日照がさらに全身を震わせて怒りを露にする。そこに月照が慌てて現れた。

ダリアがそれに気が付いたのか寝ていたが目を覚ました。


「お兄ちゃんは日照が嫌いなの?」


「好きも嫌いも無い、あくまでも武器は武器だ。使えない物をお飾りで持ち歩く程俺は物好きじゃない」


そう言うと日照を取りだし刃に他の剣を当て日照を折ろうとする。


≪タツキ、本気!?≫


日照が俺を見て止めに入る。


≪使えない物にならない剣になんの価値がある?


用がないなら、壊して売りに出すだけだ。使えない剣を優しく扱うような酔狂な気持ちは俺には無い≫


さらに日照に言う。


≪日照、貴様の役割はなんだ? 夜とぎか? 暇潰しの話し相手か? それとも俺の戦う時の力か?
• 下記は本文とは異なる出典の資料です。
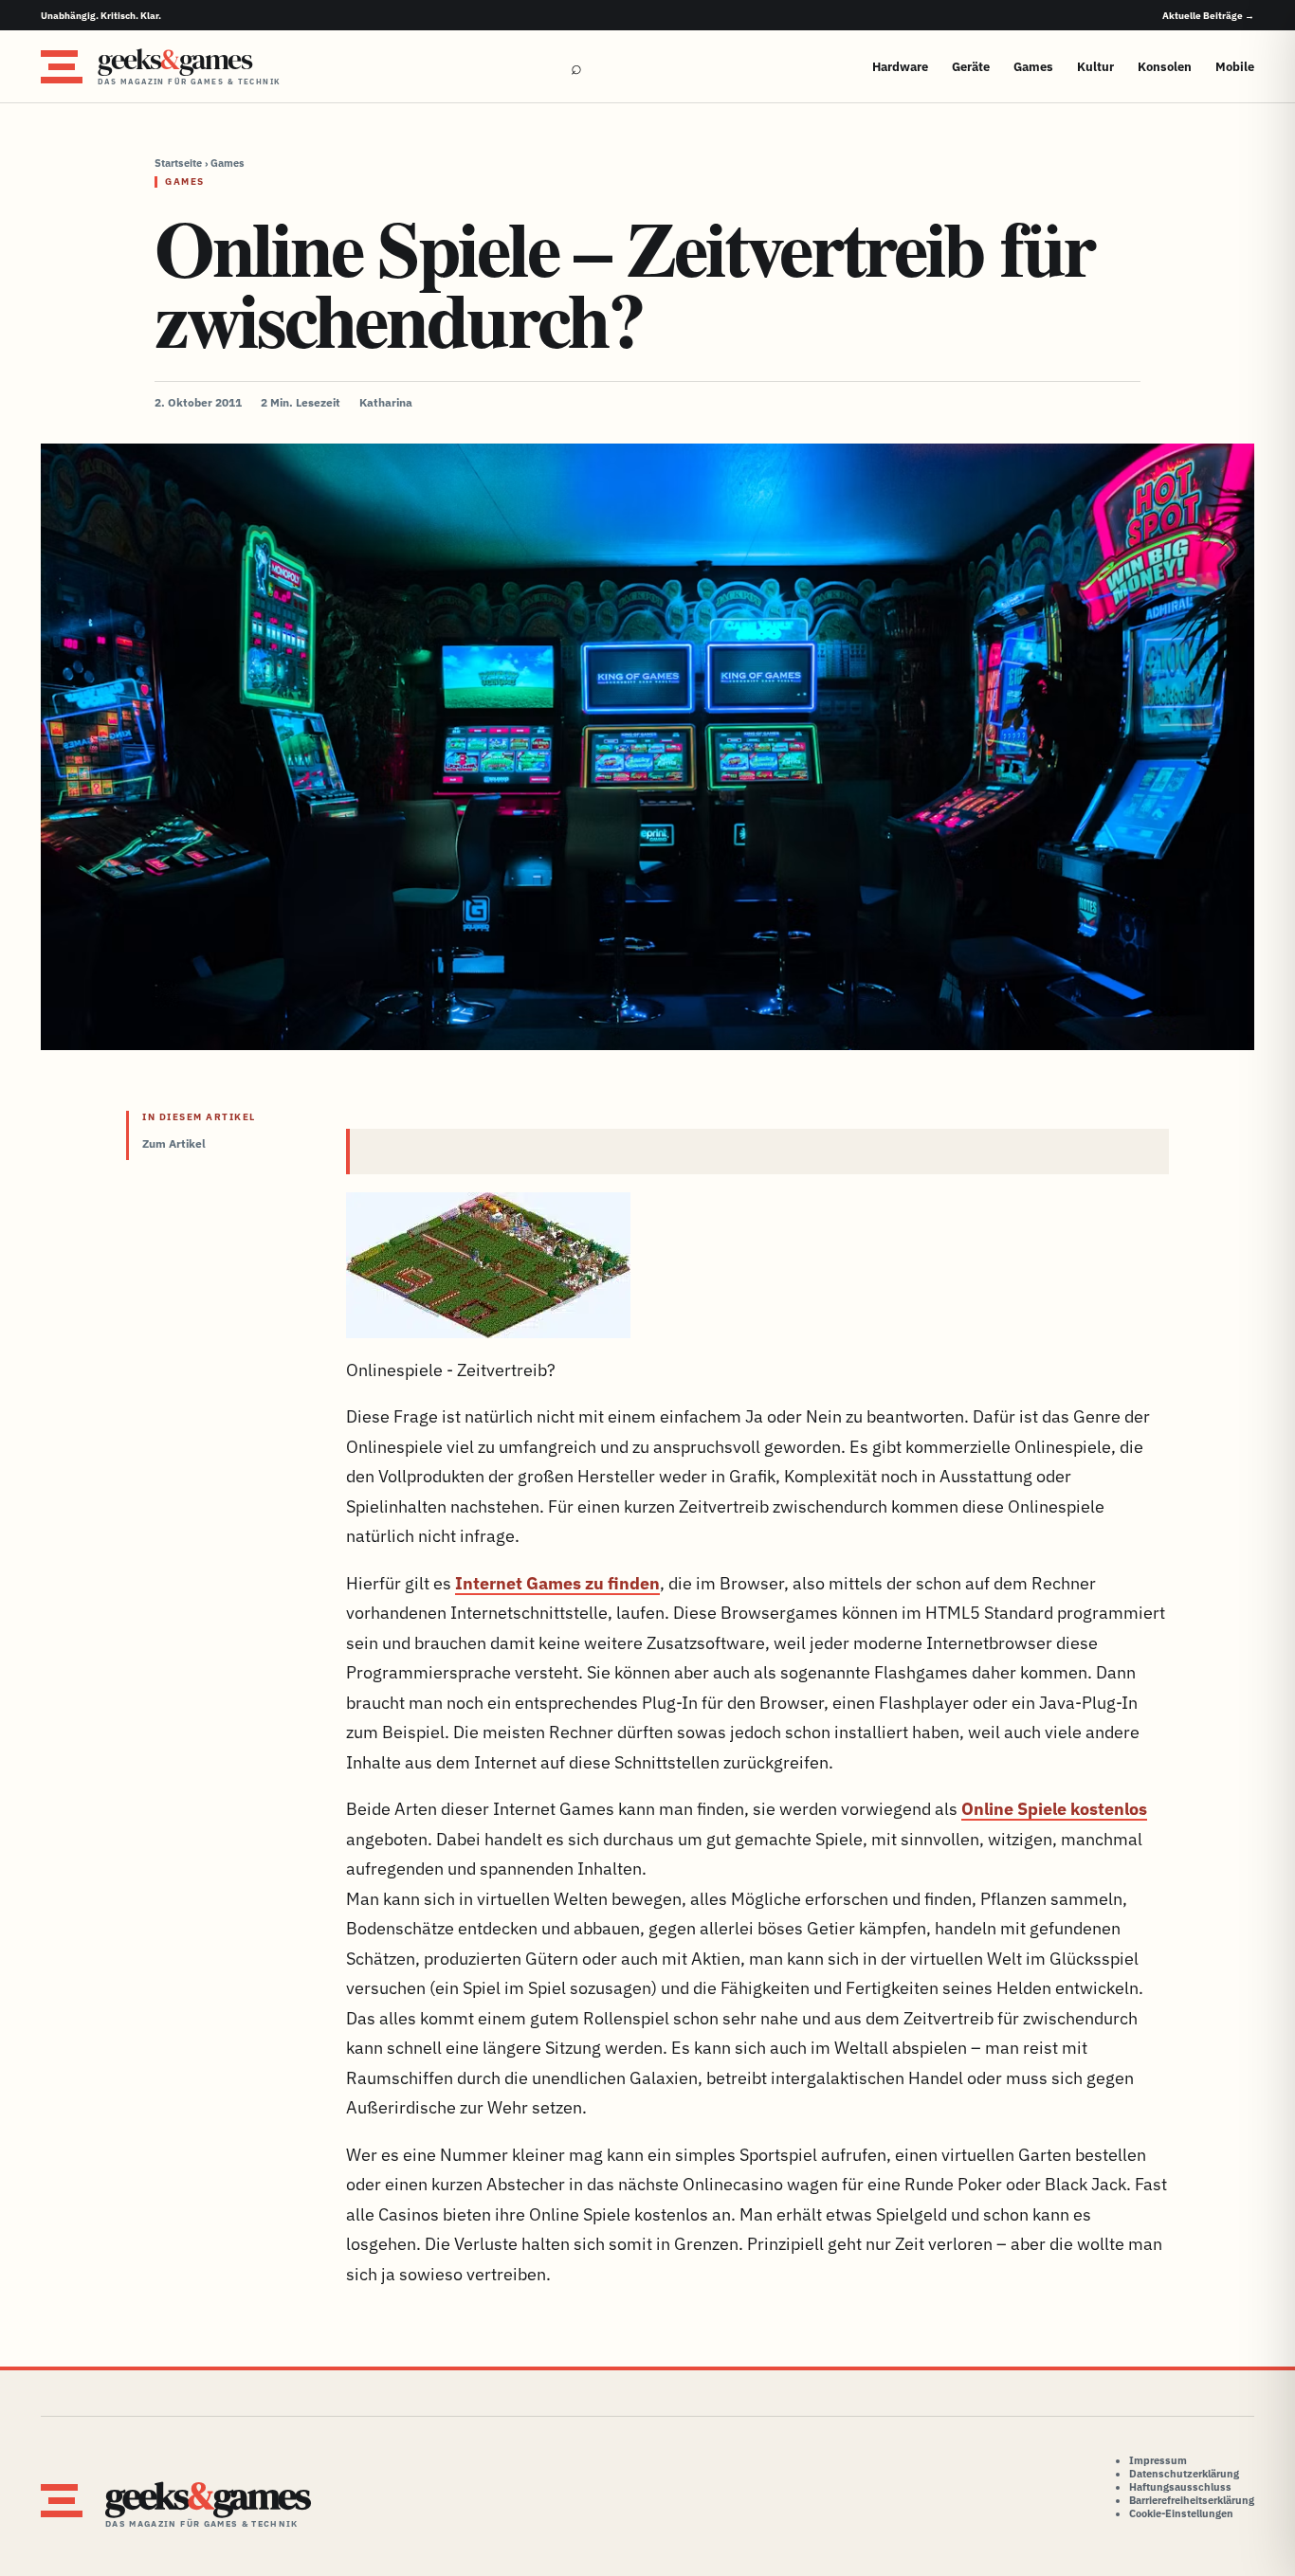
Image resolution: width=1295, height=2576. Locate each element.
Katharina (385, 402)
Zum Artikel (174, 1143)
俺は使えない物になんの興味も無い。さあ、日照。覚悟を決めろ≫


日照が土下座をした。


≪申し訳ありません。


我が主をそこまで怒らせたのは妾のせいです。


もう一度チャンスを下さい≫


≪次は無い≫


≪ありがとうございます≫


日照が消えると月照が驚いた顔で俺を見ていた。ふと、頭の中に月照の声が聞こえた気がした。


"あの日照が初めて主と認めた"


そう聞いた気がした。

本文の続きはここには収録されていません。